■ **Data provided**:
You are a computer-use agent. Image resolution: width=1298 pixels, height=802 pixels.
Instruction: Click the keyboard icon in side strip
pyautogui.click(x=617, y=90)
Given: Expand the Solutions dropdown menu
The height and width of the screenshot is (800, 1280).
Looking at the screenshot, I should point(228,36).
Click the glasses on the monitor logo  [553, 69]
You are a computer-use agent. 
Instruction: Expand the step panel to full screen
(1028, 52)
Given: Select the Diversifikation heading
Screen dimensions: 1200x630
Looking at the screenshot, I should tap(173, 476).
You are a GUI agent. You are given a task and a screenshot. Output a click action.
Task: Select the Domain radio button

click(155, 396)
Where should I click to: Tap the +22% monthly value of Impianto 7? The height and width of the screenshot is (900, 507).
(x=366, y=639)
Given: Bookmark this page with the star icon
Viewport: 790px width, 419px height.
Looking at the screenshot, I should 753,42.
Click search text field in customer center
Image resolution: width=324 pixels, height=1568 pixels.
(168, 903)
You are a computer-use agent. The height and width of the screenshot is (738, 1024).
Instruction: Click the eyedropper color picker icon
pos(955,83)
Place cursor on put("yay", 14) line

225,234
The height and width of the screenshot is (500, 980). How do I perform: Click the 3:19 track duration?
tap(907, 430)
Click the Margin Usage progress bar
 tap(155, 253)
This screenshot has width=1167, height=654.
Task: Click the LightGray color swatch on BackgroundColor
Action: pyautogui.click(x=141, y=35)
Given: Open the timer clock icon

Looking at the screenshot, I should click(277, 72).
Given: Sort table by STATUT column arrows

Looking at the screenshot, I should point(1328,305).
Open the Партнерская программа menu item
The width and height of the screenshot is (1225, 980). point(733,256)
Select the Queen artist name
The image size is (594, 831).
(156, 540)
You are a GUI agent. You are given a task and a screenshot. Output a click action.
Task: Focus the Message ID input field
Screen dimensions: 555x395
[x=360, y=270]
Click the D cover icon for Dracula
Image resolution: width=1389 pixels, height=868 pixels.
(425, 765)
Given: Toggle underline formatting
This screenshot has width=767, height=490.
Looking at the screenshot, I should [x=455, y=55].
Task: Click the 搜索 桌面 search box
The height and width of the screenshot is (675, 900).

■ **Task details**: Tally how many lines of the material contain the word "field". The answer must be the number and nothing else.

■ **Answer box**: 2